Cette stratégie judiciaire hasardeuse a pourtant été consacrée dans la réforme constitutionnelle du 23 février dernier, laquelle a étrangement affaibli le président pour les actes commis pendant son mandat puisqu’il peut désormais être destitué, mais l’a immunisé pour les actes accomplis avant son mandat, ou sans rapport avec lui, puisque les poursuites à son encontre sont suspendues le temps de son mandat.
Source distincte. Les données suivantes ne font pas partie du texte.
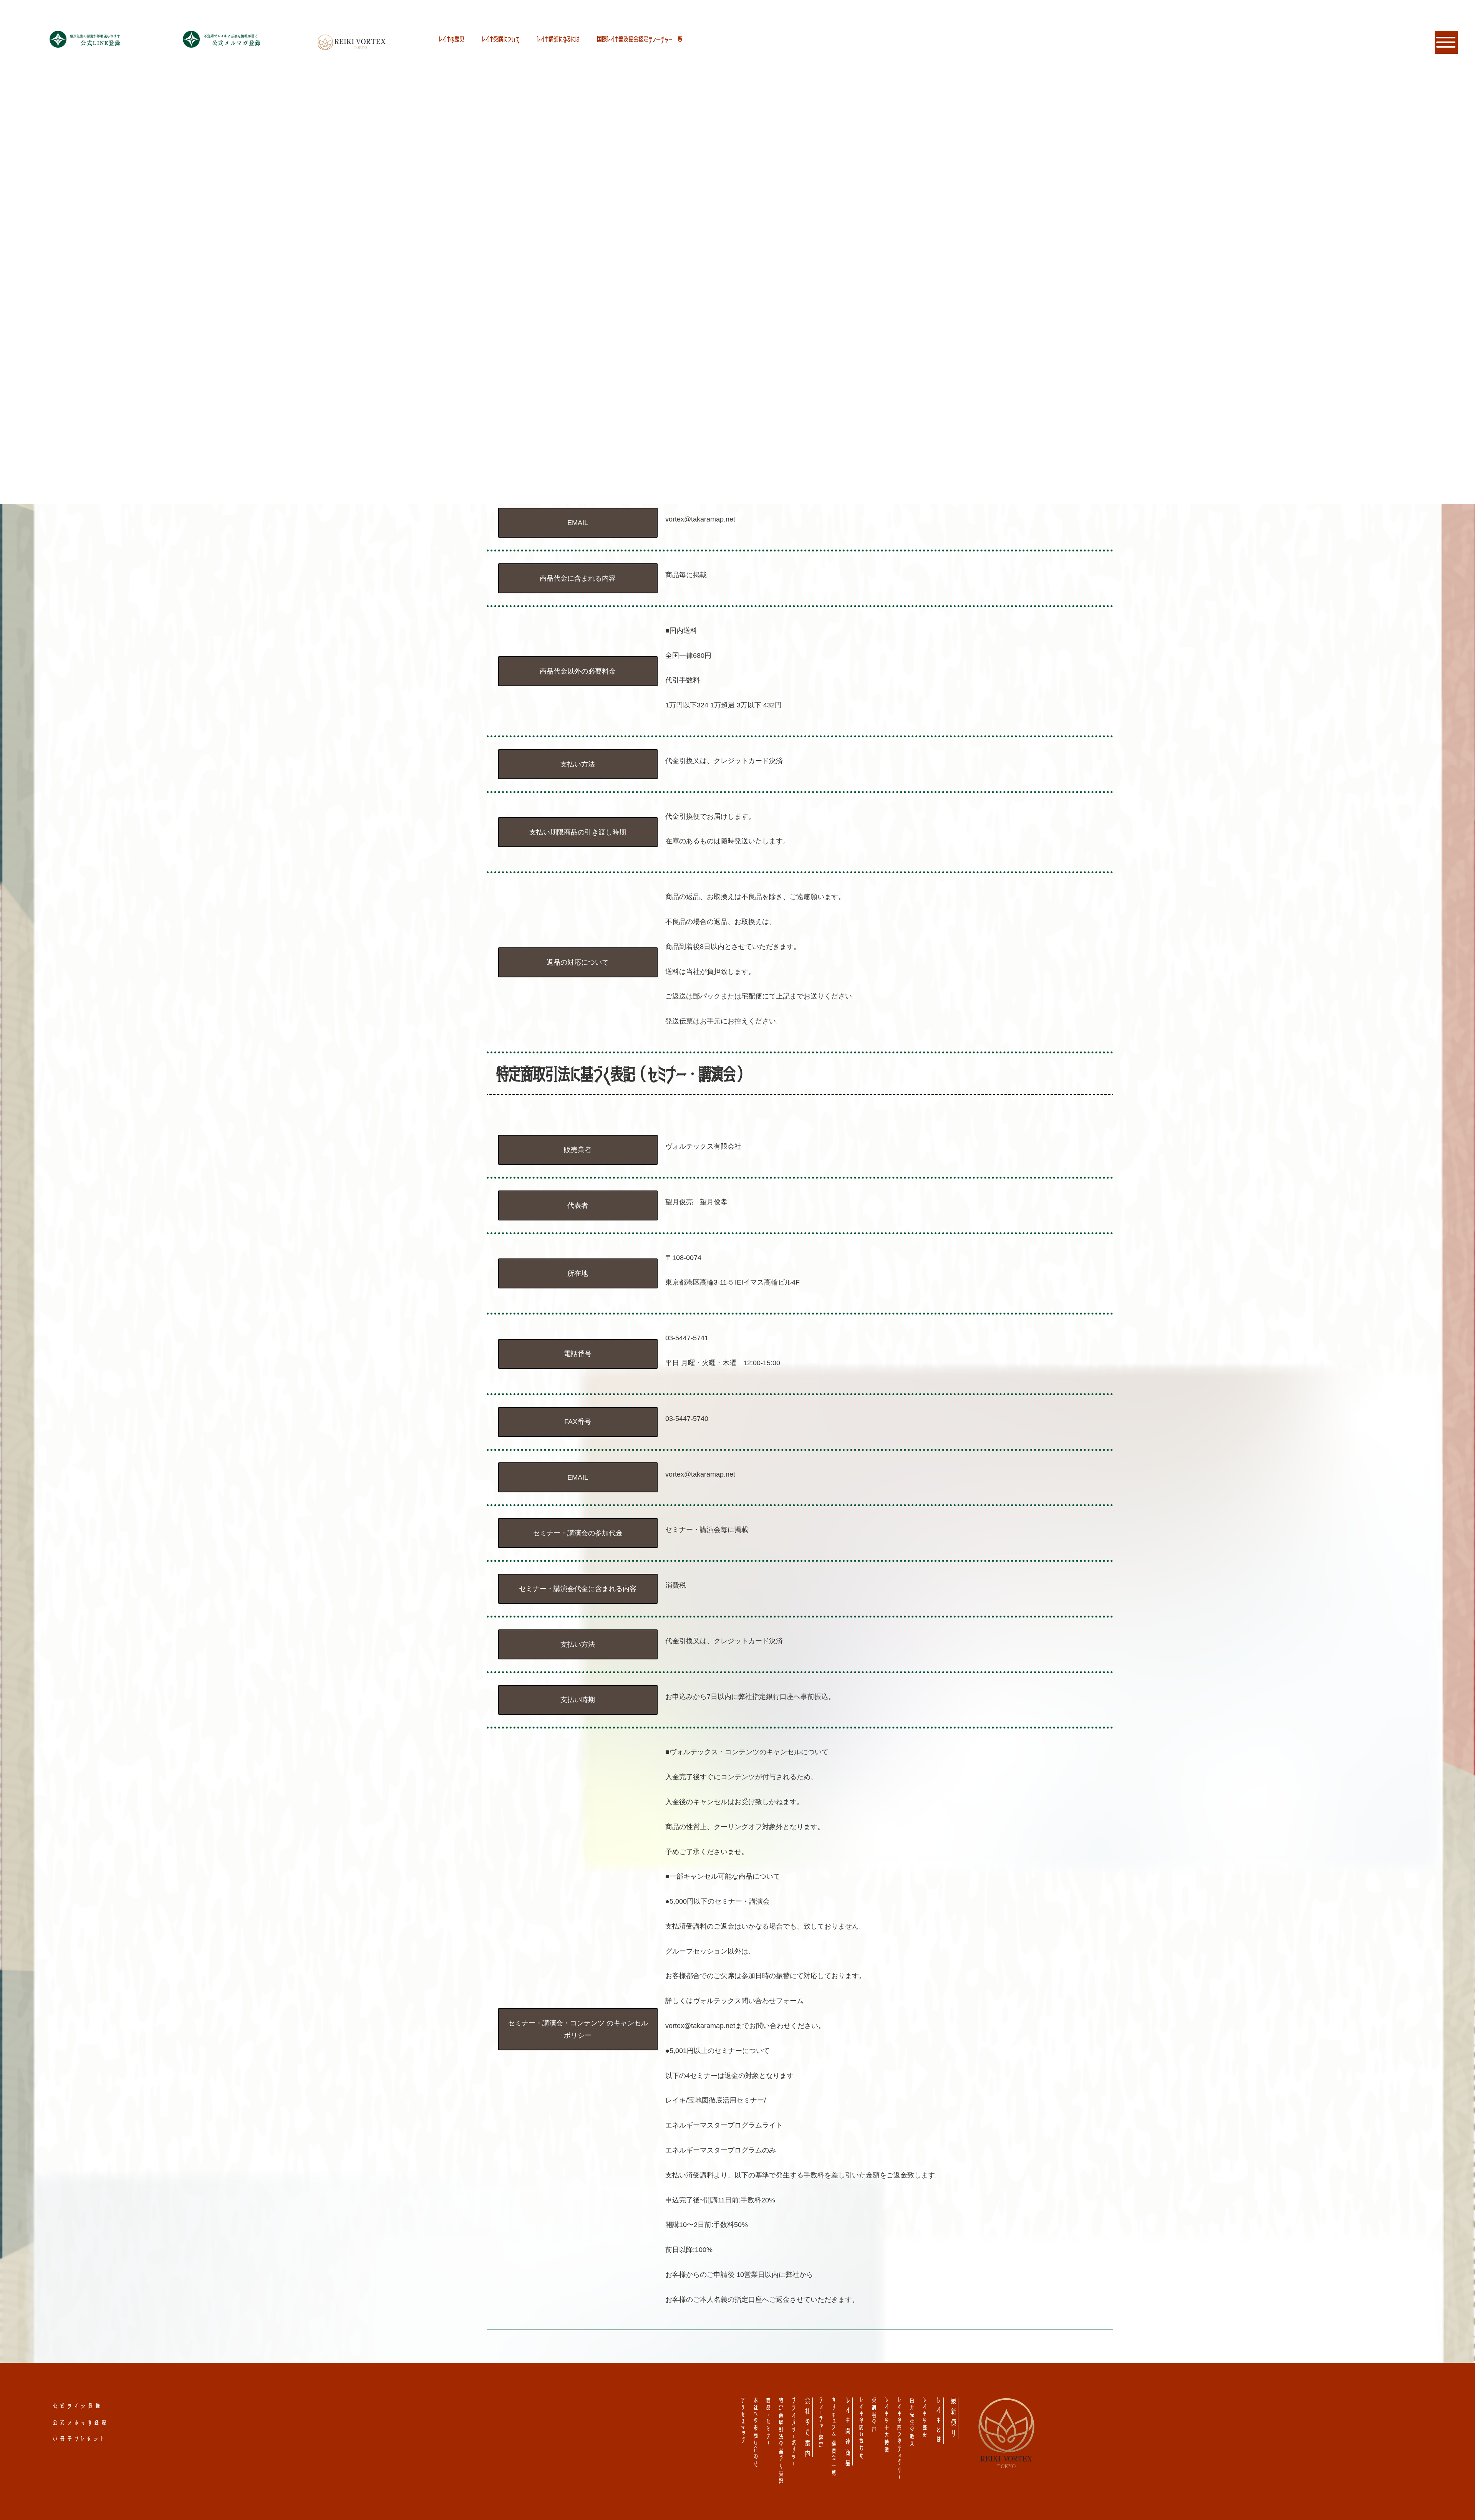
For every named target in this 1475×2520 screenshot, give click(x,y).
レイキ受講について (501, 39)
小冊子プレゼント (79, 2438)
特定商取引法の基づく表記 (781, 2441)
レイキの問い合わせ (861, 2428)
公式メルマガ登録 (81, 2422)
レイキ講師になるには (558, 39)
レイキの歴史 (451, 39)
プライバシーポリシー (793, 2432)
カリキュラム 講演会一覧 (834, 2437)
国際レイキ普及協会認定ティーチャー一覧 (640, 39)
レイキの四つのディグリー (899, 2438)
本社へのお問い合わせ (755, 2433)
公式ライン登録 (78, 2406)
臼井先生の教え (912, 2422)
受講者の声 (874, 2415)
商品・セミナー (768, 2421)
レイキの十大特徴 (886, 2425)
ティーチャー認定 (821, 2423)
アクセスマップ (743, 2421)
On aurait pourtant pu imaginer le système : renforcer le président pour les actes accomplis en rapport avec ses fonctions, et autoriser, éventuellement avec un filtre, les demandes d’explications pour les actes antérieurs ou sans rapport avec elles. Avec la réforme adoptée, on diffère le temps où les questions peuvent être posées pour aider à la manifestation de la vérité jusqu’au moment où elles paraîtront déplacées, car trop éloignées des faits.

Bref, pendant les fonctions, c’est inconvenant, et après, c’est trop tard ; ce ne serait donc jamais le bon moment pour la justice des hommes ?

C’est pourtant bien celle-ci dont il s’agit, sauf à considérer que la règle constitutionnelle doive céder devant la mythologie et que le séjour élyséen relève du divin, assurant à celui qui en a profité la paix éternelle.